On rencontre 2 écoles, parfois complémentaires, pour développer les marques d’attention dans la relation clients de personne à personne : ritualiser et libérer l’initiative.
1ère école – L’attention portée au client doit être visible du client, marquante et reproductive… Elle se ritualise
Votre prénom noté sur votre gobelet chez Starbucks,
La tasse de Nespresso quand vous entrez dans le bureau de votre conseiller à la Société Générale,
La mise en scène de l’ouverture de la boîte quand le vendeur vous présente le nouvel ipad que vous vous apprêtez à acheter dans l’Apple Store à côté de chez vous,
Les gants blancs de l’installateur Bang et Olufsen,
Votre chauffeur Uber qui vous ouvre la portière ou LeCab qui vous accueille avec un parapluie quand il pleut…
Initiatives individuelles ou rituels ?
Vous l’avez deviné, rituels ! Que vous buviez votre café dans le Starbucks de Lille ou dans celui de Bordeaux, à toute heure du jour et de la nuit, vous êtes toujours accueilli avec la même question : « quel est votre prénom? ». Tout comme le client juste avant vous, tout comme celui juste derrière.
La ritualisation de la relation clients est une pratique issue de l’univers du luxe. Elle consiste à repérer des moments clés du parcours où le client sera particulièrement sensible à une marque d’attention, et à définir le geste, la parole, la pratique qui permettra de marquer, de manière uniforme quel que soit l’interlocuteur du client, l’attention qu’il lui porte.
2ème école – L’attention vraie se ne se processe pas, elle ne se scripte pas … Elle vient du coeur! Développons l’envie de faire plaisir au client et libérons l’initiative sur la manière de faire
Avez-vous déjà rencontré de ces employés qui par un geste, une phrase, illuminent votre journée ?
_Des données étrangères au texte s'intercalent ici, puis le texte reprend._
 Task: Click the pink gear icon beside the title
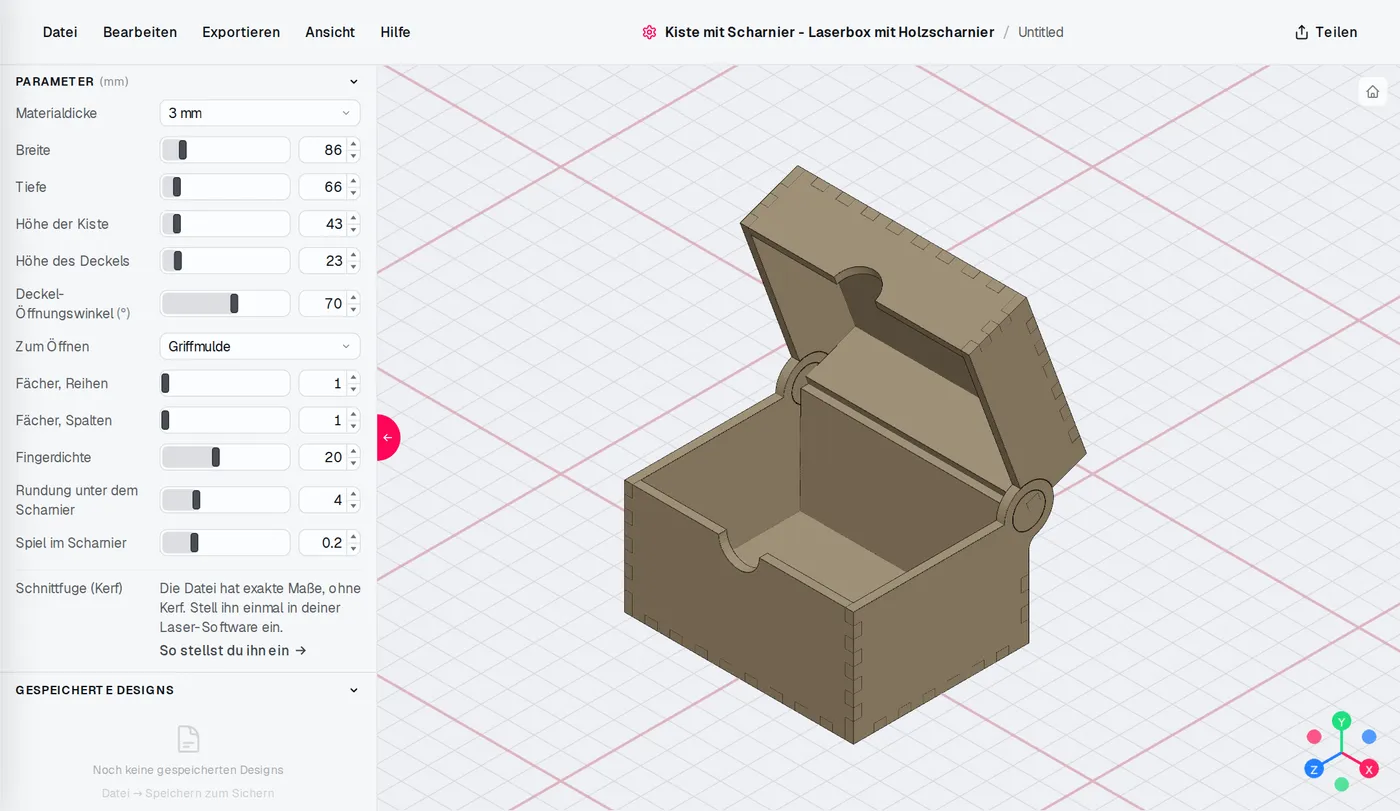pyautogui.click(x=649, y=32)
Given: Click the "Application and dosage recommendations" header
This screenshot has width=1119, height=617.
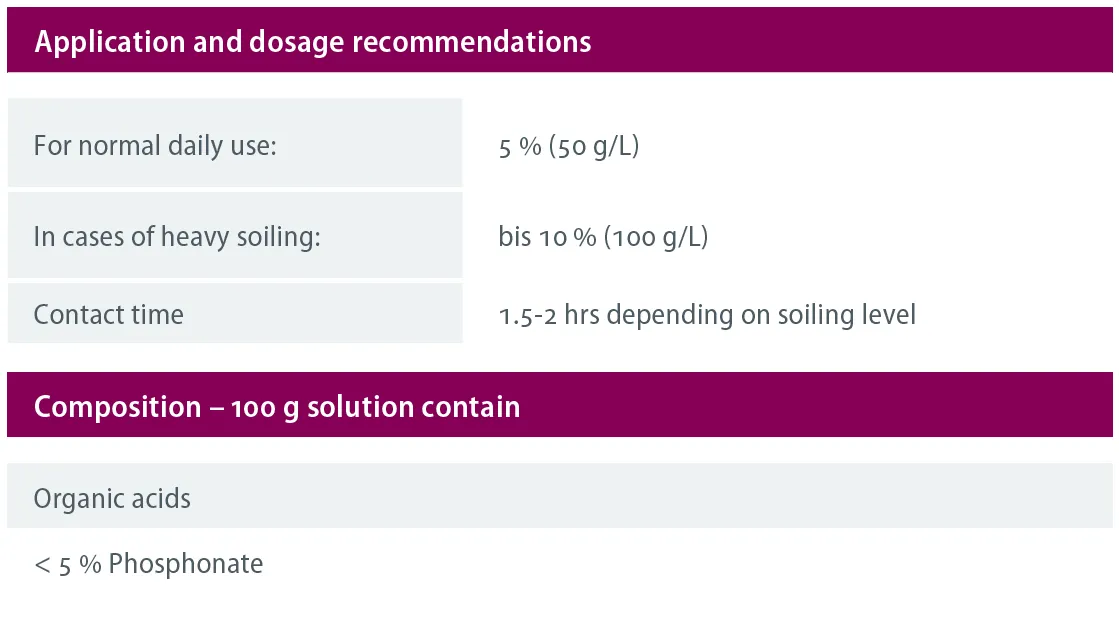Looking at the screenshot, I should 312,42.
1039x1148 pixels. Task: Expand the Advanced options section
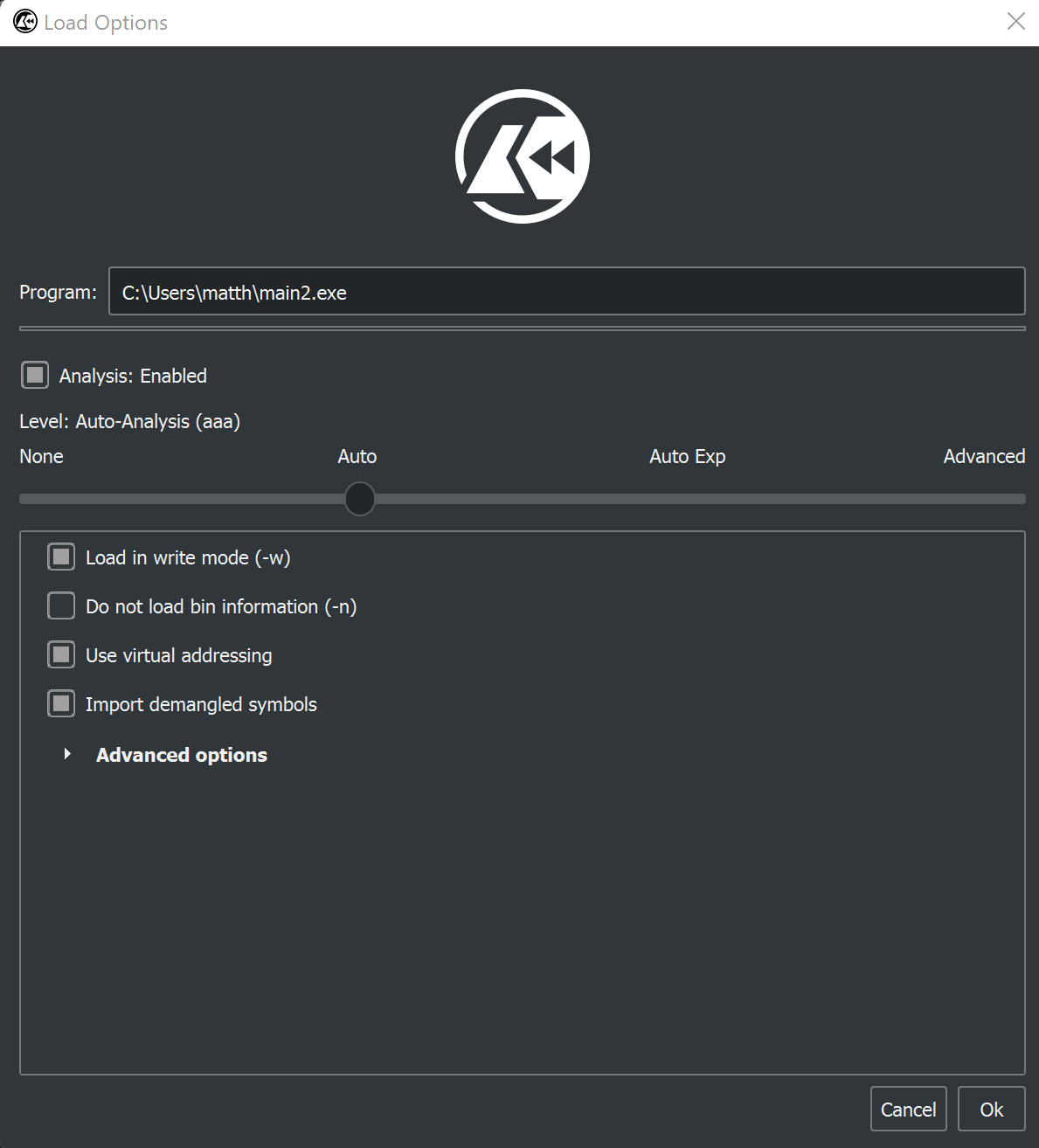point(181,755)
- Par exemple chez Air France, après avoir retrouvé dans l’avion un objet égaré par un passager, une équipe de personnel de bord le renvoie à son hôtel,
- La météo capricieuse du Wyoming oblige votre avion à se poser en urgence, et vous restez cloué au sol plusieurs heures ? (ouch !!) … Pas de problème, le commandant de Frontier Airlines pense à vous et commande des pizzas pour les 160 passagers
- Chez Zappos, il n’est pas rare de trouver un dessin ou une lettre de son conseiller dans son colis et si vous ne savez pas où trouver une pizza près de votre hôtel, le service clients vous répondra
- Et bien sûr les inénarrables et désormais célèbres Stéphane de la SNCF et Pierre-Gabriel d’Easyjet qui ont le don de faire passer un bon moment aux passagers tout en leur faisant découvrir produits en promotion et carte des consommations avec des annonces hautes en couleur, le sourire et toujours un mot sympathique.
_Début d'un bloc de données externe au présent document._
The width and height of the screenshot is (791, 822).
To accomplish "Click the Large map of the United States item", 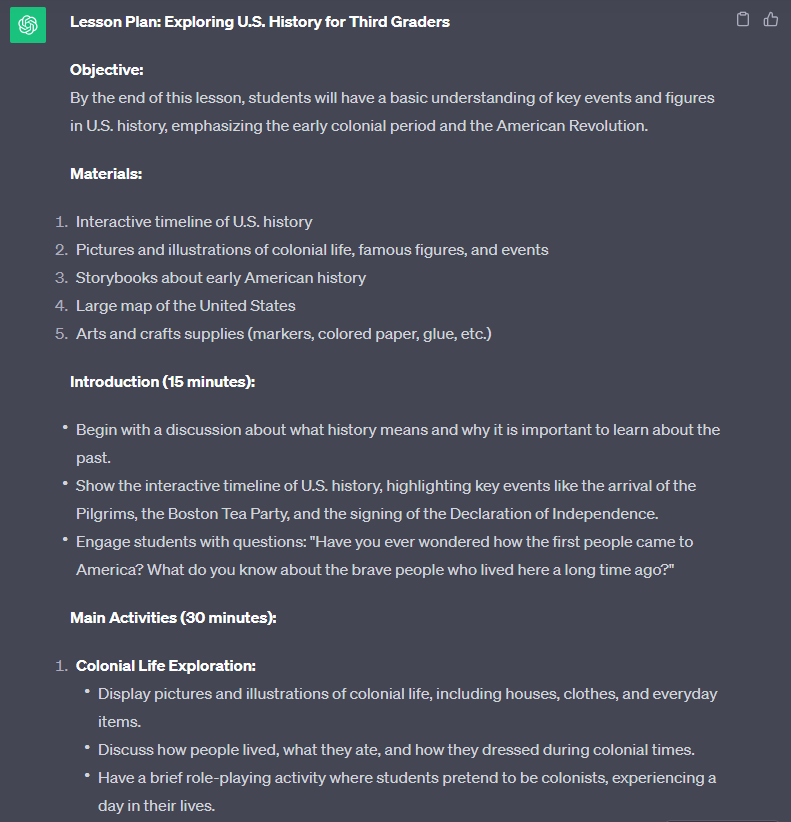I will [x=186, y=306].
Mais comment ces entreprises s’y sont-elles prises pour développer ces marques d’attention ?
En ne les imposant pas, mais en développant toutes les conditions pour permettre à leurs employés de démontrer à chaque client une attention authentique, à sa manière… bref, en valorisant les belles histoires clients, en libérant l’initiative, en encourageant le test and learn, en donnant l’opportunité aux salariés d’inventer leur propre relation clients et en les aidant à se centrer sur ce que perçoit le client plutôt que sur ce qu’ils doivent faire…
Alors, ritualiser ou libérer ?
Les rituels, à condition de bien les choisir et de les définir en nombre modéré, peuvent devenir de réelles signatures de marque… Si je vous dis « il m’a offert un bonbon à mon arrivée », un nom d’entreprise vous vient-il en tête ? Bien joué, c’est Uber !
Le problème avec le rituel, c’est qu’il se galvaude vite, notamment lorsqu’il est utilisé dans le cadre de modèles relationnels où :
- la fréquence des contacts avec l’entreprise est élevée (un bonbon une fois marque une attention particulière, mais quand on utilise Uber plusieurs fois par jour, ça devient lassant…)
- le client est témoin de ce que vivent les autres clients (une attention n’est plus une attention quand le geste est réalisé « à la chaîne »)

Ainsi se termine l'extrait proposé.